Baca Juga: [Hadits Arbain ke-38] Menjadi Wali Allah
Mereka bukan hanya kehilangan rekan kerja dan keluarga, tetapi juga menghadapi ancaman langsung terhadap nyawa mereka. Meski demikian, mereka tetap teguh menjalankan tugasnya: menyampaikan fakta dari medan perang.
Abubaker Abed dan jurnalis lainnya di Gaza memilih bertahan di tengah puing-puing dan api, melawan ketakutan, untuk memastikan dunia tahu bahwa genosida sedang terjadi. Mereka terus menulis dan melaporkan, meskipun tubuh mereka lemah, kurus, dan kelelahan. Mereka tidak pernah berhenti.
Terbaru, seorang jurnalis dan beberapa warga Palestina tewas pada Jumat (10/1/2025) malam akibat serangan bom jet tempur Zionis Israel di Kamp Pengungsi Nuseirat, Jalur Gaza tengah. Koresponden Berita Nasional Palestina WAFA melaporkan bahwa jurnalis Saed Nabhan menjadi korban setelah kelompok jurnalis dan pekerja media terkepung di kamp tersebut oleh pasukan penjajah Zionis Israel.
Selain itu, sebuah jet tempur penjajah Zionis Israel melancarkan serangan udara yang menyasar sebuah rumah di lingkungan Shuja’iyya, Gaza timur. Serangan tersebut menyebabkan setidaknya satu warga sipil tewas dan beberapa lainnya luka-luka. Korban tewas dan luka-luka segera dilarikan ke Rumah Sakit Arab Al-Ahli, yang juga dikenal sebagai al-Ma’madani, di pusat kota Gaza.

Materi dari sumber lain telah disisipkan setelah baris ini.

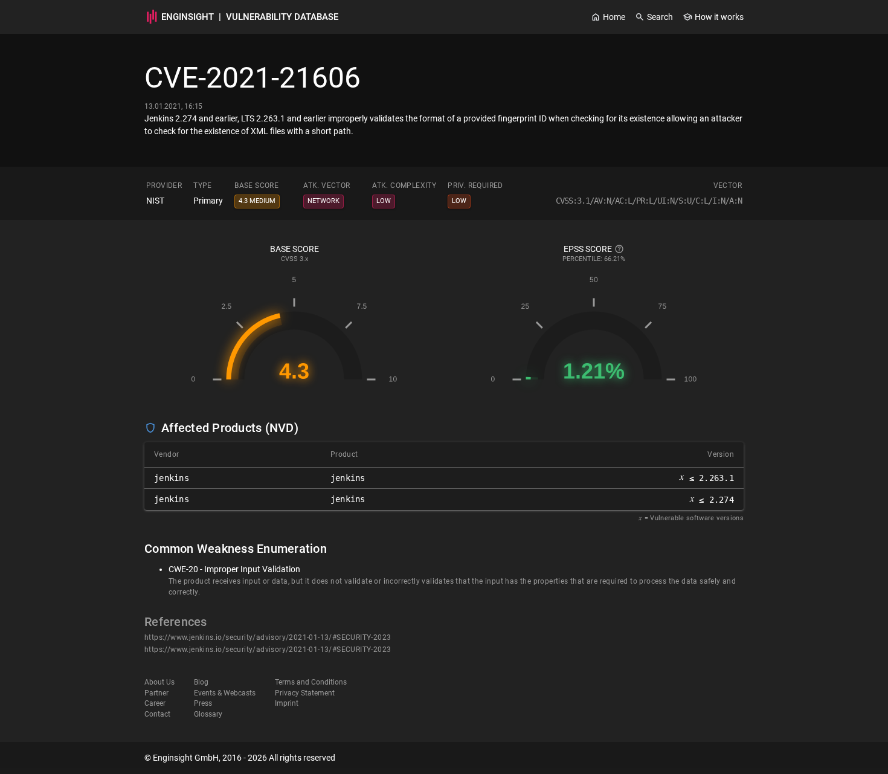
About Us (159, 682)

Baca Juga: Menyambung Silaturahmi di Tengah Luka: Ujian Kesabaran yang Menghadirkan Pertolongan Allah
Serangan tersebut terjadi di tengah berlanjutnya agresi genosida bar-bar penjajah Zionis Israel di Jalur Gaza, meskipun Mahkamah Internasional (ICJ) telah mengeluarkan keputusan hukum yang mengikat agar Israel menghentikan serangan militernya di Rafah. Keputusan tersebut menyebutkan bahwa aksi militer Israel dapat melanggar kewajibannya di bawah Konvensi Genosida.

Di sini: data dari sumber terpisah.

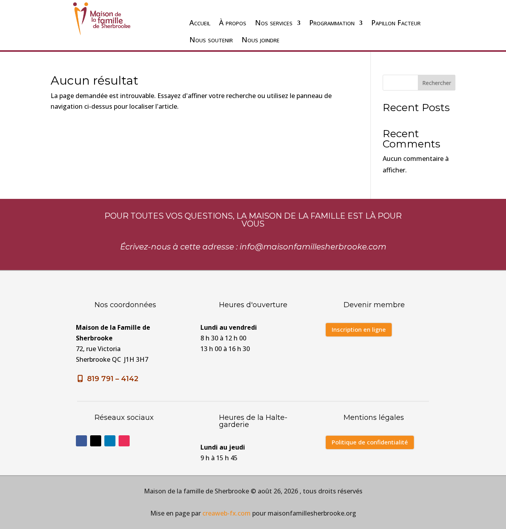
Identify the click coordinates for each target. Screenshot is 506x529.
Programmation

Sejak 7 Oktober 2023, Israel telah melancarkan perang yang menghancurkan di Gaza, menurut otoritas kesehatan yang berpusat di Gaza, serangan genosida penjajah Zionis Israel juga telah menewaskan sedikitnya 46.006 warga Palestina dan melukai lebih dari 109.378 lainnya. Selain itu, lebih dari 10.000 orang dilaporkan hilang dan diduga tertimbun reruntuhan rumah mereka di seluruh Jalur Gaza.
Organisasi Palestina dan internasional melaporkan bahwa mayoritas korban tewas dan luka-luka adalah perempuan dan anak-anak. Agresi genosida penjajah Zionis Israel ini juga telah menyebabkan hampir dua juta penduduk Gaza mengungsi secara paksa, dengan sebagian besar terpaksa menuju kota Rafah di selatan yang kini menjadi wilayah pengungsian terbesar sejak peristiwa Nakbah pada 1948 lalu.
Situasi kemanusiaan di Gaza kian memburuk, sementara dunia internasional didesak untuk mengambil tindakan nyata menghentikan kekerasan dan memberikan perlindungan bagi warga sipil serta jurnalis yang menjadi target serangan.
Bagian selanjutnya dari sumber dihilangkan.